▶ _GIVEN RECORDS_:
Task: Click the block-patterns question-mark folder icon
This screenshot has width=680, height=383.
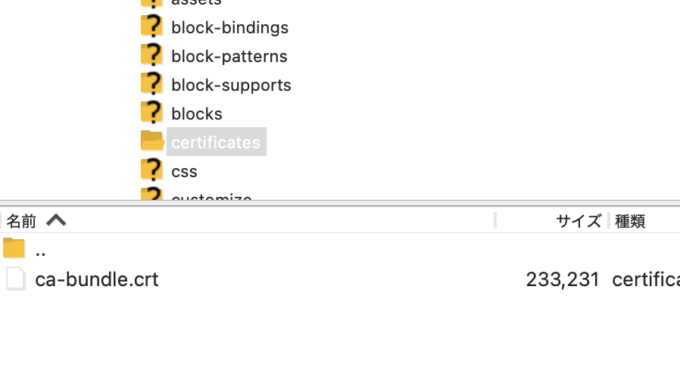Action: (x=152, y=55)
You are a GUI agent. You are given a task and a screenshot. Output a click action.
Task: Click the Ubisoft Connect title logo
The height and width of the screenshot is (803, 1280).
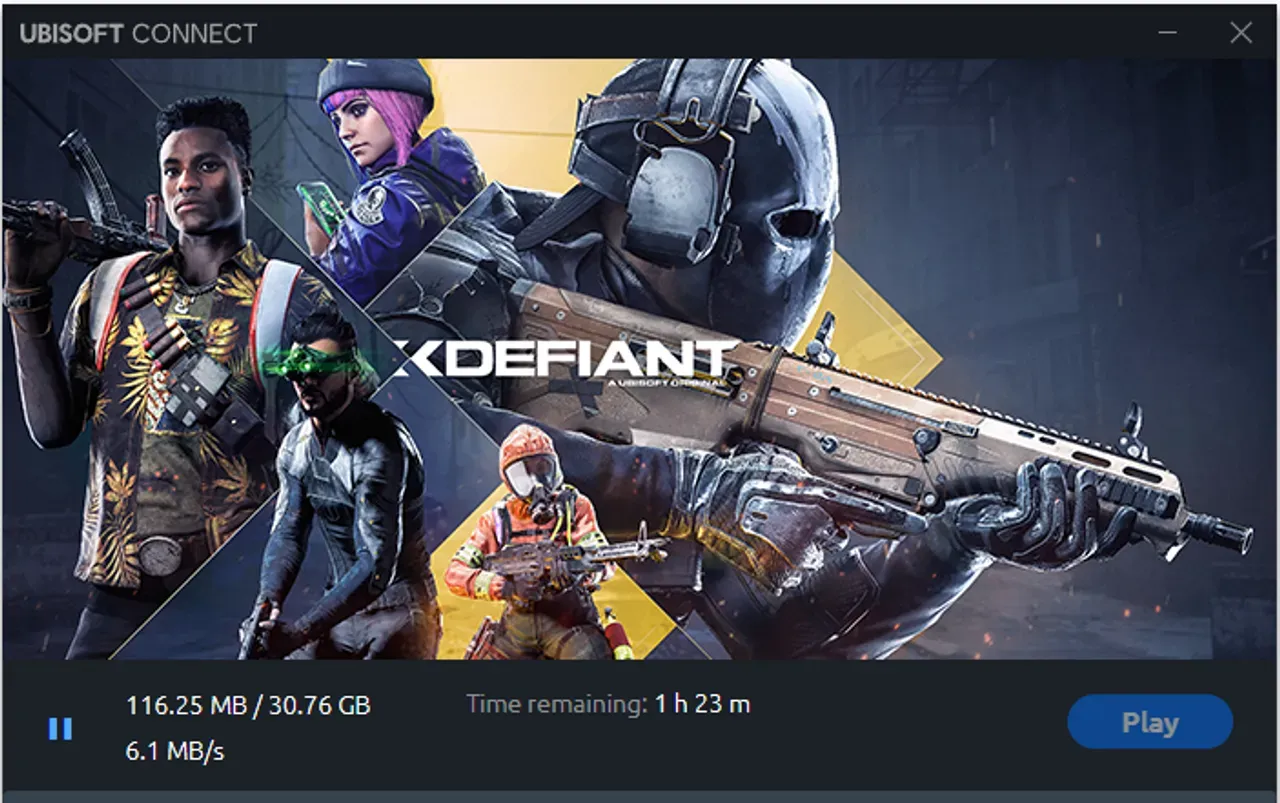(138, 33)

▶ _TASK OBJECTIVE_: Write out each entry again exactly, and skip the pictures.

▶ _EXERCISE SOLUTION_:
Task: Click the block-patterns question-mark folder icon
This screenshot has width=680, height=383.
Action: (x=152, y=55)
You are a GUI agent. You are given a task and a screenshot. Output a click action.
Task: Click the Ubisoft Connect title logo
The height and width of the screenshot is (803, 1280).
(138, 33)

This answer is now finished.